Attractive CEOs have “a positive and significant impact on stock returns" when they first appear on television, according to a working paper by Joseph T. Halford and Hung-Chia Hsu at the University of Wisconsin. "Our findings suggest that more attractive CEOs have higher compensation because they create more value for shareholders through better negotiating prowess and visibility," they said. When better-looking execs appear on TV, their stock gets an exaggerated bump. Comely CEOs also snag better terms in mergers with other companies. 

Blame the boards for shallowness if you like. But if economic partners, like traders and executives, are going to be suckered by good looks anyway, you might as well pay extra for it.

The problem is that the right look is often valued for the wrong reasons. "Mature-looking" CEOs are presumed to be more competent, according to another study by John R. Graham, Campbell R. Harvey and Manju Puri. But while beautiful faces might actually be more valuable for their companies, there's nothing special about wizened heads or the brains inside them. "Psychology research shows that baby-faced-looking people often possess qualities opposite to those projected by their facial traits," the researchers write (and this author cheers the finding). Mature-looking CEOs aren't any better at their jobs. They're just better at looking like they're better.

### EXERCISE REQUIREMENTS
Please say whether each statement agrees with the passage on CEO looks, answering yes or no and quoting the exact words of the passage that settle it: (a) The working paper by Halford and Hsu came from the University of Wisconsin. (b) Mature-looking CEOs do their jobs better than others. (c) Attractive CEOs get better terms in mergers. The material that comes next plays no part in this work.

### DATA LINES
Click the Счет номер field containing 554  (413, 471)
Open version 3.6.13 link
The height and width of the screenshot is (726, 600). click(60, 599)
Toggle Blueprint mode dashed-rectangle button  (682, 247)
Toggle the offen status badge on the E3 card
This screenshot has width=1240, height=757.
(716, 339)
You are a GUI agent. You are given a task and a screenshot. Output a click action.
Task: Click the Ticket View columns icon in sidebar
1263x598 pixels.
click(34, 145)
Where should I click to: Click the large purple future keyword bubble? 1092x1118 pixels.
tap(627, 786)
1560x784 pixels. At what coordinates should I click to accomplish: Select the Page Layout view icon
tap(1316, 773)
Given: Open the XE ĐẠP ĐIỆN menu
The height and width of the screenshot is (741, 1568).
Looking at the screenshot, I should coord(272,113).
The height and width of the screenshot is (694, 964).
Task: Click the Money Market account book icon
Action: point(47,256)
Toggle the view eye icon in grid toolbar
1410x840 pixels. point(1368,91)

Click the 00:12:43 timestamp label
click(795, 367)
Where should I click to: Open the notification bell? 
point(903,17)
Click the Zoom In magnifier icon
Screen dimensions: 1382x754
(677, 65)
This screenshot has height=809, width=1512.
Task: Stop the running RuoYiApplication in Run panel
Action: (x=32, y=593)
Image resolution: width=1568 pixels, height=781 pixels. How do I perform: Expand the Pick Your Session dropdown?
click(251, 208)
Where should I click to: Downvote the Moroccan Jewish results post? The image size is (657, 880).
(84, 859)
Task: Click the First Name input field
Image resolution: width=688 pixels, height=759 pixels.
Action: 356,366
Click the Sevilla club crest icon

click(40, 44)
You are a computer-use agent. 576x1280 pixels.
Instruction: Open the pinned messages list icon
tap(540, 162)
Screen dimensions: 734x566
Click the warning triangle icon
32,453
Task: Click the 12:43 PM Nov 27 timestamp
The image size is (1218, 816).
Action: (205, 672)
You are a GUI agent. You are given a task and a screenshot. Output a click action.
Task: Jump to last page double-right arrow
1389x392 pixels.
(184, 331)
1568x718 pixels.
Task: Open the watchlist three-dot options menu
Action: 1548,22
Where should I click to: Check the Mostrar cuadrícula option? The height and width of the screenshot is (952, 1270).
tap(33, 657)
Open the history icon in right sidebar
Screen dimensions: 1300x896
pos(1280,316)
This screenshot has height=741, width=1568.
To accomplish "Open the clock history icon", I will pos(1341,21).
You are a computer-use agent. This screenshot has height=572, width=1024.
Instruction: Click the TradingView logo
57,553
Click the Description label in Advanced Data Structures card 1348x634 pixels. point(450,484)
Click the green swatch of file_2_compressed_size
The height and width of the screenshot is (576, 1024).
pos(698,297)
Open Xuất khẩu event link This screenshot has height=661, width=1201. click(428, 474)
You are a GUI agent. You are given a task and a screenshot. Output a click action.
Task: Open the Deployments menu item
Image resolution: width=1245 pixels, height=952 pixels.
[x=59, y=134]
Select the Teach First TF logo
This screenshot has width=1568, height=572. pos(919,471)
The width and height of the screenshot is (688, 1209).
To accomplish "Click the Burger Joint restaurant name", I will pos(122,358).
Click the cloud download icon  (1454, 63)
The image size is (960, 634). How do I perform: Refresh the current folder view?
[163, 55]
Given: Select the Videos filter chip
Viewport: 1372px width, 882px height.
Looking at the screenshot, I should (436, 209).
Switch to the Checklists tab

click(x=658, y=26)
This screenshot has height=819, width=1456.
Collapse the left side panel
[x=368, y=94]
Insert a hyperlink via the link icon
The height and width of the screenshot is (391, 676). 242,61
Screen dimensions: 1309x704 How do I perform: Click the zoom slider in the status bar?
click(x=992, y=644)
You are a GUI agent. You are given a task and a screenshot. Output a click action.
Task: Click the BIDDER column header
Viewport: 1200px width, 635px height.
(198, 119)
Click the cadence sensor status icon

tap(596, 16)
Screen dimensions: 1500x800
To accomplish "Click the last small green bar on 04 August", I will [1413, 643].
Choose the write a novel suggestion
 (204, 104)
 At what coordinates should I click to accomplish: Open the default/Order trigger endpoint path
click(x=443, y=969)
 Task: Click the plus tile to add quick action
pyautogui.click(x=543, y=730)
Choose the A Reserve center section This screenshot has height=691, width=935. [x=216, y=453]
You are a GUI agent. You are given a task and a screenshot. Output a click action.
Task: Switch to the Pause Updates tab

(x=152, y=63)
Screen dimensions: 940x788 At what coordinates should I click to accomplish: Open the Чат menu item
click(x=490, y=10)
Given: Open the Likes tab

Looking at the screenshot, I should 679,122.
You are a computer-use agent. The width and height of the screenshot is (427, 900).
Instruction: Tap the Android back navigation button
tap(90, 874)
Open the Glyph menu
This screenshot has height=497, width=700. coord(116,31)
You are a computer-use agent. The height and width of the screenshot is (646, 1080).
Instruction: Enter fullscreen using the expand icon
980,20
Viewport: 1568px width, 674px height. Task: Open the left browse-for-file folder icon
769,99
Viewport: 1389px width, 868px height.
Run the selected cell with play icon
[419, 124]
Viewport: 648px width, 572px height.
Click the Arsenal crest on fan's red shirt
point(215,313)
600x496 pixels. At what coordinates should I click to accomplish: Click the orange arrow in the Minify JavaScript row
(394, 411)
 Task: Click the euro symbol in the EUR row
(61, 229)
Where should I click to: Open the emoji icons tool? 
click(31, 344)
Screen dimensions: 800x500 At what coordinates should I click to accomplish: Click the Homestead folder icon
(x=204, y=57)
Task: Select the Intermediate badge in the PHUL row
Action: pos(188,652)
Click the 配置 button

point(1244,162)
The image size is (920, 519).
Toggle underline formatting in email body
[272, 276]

### SOLVED PROBLEM
(a) Yes: "according to a working paper by Joseph T. Halford and Hung-Chia Hsu at the University of Wisconsin"
(b) No: "Mature-looking CEOs aren't any better at their jobs."
(c) Yes: "Comely CEOs also snag better terms in mergers with other companies."